*EXERCISE DESCRIPTION*:
Filter the entries down to the lines holding "computer", then copy those lines.

*EXTRACTED DATA*:
○ ○ ○ ○ ○

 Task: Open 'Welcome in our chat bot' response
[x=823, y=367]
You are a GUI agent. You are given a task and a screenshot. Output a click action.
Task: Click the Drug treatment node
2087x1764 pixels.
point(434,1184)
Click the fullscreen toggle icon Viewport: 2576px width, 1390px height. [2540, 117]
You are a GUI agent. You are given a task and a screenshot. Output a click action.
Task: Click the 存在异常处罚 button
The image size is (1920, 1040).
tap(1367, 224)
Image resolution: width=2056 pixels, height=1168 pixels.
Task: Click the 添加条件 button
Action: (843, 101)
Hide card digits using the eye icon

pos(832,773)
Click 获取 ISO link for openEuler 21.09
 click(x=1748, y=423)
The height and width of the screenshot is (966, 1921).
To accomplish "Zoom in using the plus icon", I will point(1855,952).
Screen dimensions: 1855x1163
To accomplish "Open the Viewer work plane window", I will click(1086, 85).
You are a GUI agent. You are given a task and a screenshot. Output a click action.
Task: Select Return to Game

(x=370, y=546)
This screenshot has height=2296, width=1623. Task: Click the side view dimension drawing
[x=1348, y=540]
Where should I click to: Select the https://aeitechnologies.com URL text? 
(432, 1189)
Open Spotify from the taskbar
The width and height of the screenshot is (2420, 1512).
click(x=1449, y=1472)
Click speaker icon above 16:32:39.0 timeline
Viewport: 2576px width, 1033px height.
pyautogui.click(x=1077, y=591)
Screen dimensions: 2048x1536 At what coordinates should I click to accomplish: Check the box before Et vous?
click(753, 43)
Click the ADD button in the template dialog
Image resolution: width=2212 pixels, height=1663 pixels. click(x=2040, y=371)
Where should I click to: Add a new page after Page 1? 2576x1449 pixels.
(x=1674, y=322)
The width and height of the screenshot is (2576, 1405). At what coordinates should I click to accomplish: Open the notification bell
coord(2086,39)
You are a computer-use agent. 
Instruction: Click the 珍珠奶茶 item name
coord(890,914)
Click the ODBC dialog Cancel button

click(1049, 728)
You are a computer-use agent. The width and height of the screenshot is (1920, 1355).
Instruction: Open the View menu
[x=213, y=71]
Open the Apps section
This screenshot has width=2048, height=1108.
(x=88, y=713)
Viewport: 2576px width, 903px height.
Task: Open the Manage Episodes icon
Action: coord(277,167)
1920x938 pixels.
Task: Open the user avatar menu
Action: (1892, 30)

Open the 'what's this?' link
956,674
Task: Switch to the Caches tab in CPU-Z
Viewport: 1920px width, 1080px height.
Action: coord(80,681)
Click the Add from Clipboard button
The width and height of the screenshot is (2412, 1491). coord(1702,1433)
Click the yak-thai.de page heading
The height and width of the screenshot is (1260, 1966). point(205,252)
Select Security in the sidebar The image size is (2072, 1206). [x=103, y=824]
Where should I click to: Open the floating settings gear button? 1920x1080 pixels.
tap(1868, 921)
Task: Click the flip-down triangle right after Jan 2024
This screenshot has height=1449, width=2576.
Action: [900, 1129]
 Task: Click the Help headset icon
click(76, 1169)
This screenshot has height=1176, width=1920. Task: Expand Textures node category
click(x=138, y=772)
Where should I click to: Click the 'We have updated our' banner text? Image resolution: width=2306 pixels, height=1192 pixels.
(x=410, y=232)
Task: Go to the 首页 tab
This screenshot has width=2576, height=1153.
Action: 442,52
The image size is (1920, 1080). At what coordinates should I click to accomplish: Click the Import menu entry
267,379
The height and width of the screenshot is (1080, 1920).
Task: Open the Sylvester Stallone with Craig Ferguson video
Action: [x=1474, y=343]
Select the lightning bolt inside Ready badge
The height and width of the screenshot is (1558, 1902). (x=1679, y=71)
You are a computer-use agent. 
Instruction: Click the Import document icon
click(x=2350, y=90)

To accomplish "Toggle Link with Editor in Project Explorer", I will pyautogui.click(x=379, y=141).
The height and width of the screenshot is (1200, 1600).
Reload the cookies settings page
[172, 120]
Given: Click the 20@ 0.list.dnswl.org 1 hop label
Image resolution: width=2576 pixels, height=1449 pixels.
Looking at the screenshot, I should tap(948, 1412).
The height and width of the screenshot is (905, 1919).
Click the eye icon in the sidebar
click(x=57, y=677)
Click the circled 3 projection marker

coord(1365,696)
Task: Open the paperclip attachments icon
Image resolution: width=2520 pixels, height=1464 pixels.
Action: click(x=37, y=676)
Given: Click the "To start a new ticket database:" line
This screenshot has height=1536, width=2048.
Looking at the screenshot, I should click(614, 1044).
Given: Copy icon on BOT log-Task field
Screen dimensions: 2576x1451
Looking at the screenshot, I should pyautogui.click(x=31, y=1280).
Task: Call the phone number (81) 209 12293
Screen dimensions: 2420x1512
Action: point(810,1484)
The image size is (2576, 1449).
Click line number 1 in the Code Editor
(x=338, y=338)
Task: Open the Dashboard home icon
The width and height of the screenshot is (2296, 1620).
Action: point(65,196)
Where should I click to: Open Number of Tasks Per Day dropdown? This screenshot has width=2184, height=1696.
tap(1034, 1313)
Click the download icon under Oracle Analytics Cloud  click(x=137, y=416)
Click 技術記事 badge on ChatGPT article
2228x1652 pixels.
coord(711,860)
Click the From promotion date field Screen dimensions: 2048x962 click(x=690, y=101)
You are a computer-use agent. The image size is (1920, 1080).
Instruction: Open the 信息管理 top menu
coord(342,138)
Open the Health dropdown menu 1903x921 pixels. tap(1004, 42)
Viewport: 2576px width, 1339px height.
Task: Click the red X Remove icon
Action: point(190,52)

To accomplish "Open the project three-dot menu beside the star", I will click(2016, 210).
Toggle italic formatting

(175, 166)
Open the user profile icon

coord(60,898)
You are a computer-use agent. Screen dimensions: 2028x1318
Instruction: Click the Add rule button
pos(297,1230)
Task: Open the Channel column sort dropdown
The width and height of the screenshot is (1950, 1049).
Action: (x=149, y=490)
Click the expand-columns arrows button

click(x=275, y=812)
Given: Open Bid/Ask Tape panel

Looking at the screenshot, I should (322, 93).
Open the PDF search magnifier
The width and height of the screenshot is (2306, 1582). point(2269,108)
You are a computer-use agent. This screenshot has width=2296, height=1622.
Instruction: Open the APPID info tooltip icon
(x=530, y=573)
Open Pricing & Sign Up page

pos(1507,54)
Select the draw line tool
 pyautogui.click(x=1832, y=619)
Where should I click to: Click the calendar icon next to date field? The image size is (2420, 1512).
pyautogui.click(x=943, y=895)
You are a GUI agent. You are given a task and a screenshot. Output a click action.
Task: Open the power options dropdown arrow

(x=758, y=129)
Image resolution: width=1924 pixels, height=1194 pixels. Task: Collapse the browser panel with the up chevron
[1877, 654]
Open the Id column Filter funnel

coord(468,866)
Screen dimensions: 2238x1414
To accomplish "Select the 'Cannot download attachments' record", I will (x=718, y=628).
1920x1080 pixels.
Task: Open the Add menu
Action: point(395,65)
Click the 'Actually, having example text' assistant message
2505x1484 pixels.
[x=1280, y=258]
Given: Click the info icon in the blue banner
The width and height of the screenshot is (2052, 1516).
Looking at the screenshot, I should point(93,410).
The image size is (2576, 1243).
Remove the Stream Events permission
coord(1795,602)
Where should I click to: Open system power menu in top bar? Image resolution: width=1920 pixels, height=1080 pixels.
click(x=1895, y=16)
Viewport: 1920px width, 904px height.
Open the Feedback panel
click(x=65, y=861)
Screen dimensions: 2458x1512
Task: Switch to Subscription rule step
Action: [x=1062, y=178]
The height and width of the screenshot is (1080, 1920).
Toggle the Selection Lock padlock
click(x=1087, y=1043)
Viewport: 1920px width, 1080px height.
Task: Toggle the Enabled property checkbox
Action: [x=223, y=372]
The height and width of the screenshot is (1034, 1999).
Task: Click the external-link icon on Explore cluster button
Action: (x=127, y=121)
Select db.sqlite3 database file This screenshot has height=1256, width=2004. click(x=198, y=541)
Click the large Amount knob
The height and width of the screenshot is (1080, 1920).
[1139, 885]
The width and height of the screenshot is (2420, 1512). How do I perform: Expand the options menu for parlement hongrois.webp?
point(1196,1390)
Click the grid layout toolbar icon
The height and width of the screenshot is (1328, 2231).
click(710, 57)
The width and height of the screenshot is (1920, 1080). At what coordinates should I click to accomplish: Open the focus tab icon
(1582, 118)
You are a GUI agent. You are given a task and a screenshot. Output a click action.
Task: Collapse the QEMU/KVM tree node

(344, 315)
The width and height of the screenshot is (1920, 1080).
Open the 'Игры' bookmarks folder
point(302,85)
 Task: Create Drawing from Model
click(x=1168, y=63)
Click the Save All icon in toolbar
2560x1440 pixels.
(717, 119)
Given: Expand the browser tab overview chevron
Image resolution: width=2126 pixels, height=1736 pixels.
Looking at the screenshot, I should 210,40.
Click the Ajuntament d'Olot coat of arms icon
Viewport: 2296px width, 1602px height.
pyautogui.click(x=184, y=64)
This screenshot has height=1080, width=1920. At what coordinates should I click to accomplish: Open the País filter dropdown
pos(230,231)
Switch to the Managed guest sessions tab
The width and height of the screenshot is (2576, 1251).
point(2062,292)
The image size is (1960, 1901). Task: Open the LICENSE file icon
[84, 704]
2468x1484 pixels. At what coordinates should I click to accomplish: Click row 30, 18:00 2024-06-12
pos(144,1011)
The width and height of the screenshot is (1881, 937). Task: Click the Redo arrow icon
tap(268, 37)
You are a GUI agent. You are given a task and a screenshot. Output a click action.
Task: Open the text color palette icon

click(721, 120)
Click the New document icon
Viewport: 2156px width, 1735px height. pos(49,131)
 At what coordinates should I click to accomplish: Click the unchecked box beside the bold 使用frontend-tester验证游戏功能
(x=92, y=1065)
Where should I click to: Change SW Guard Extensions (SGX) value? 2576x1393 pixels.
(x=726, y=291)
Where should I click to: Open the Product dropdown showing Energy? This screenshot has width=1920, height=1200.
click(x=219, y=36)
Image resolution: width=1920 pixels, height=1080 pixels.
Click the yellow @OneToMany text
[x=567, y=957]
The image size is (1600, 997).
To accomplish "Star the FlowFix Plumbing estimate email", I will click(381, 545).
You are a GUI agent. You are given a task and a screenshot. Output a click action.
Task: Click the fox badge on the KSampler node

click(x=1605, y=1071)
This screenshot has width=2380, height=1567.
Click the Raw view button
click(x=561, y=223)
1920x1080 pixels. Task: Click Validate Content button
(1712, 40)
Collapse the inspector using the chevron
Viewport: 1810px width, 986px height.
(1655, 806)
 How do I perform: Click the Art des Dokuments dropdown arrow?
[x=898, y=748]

○ ○ ○ ○ ○

*ANSWER BELOW*:
You are a computer-use agent. 
You are a computer-use agent. The width and height of the screenshot is (1920, 1355).
You are a computer-use agent. 
You are a computer-use agent. The image size is (1920, 1080).
You are a computer-use agent. Screen dimensions: 2028x1318
You are a computer-use agent. This screenshot has width=2296, height=1622.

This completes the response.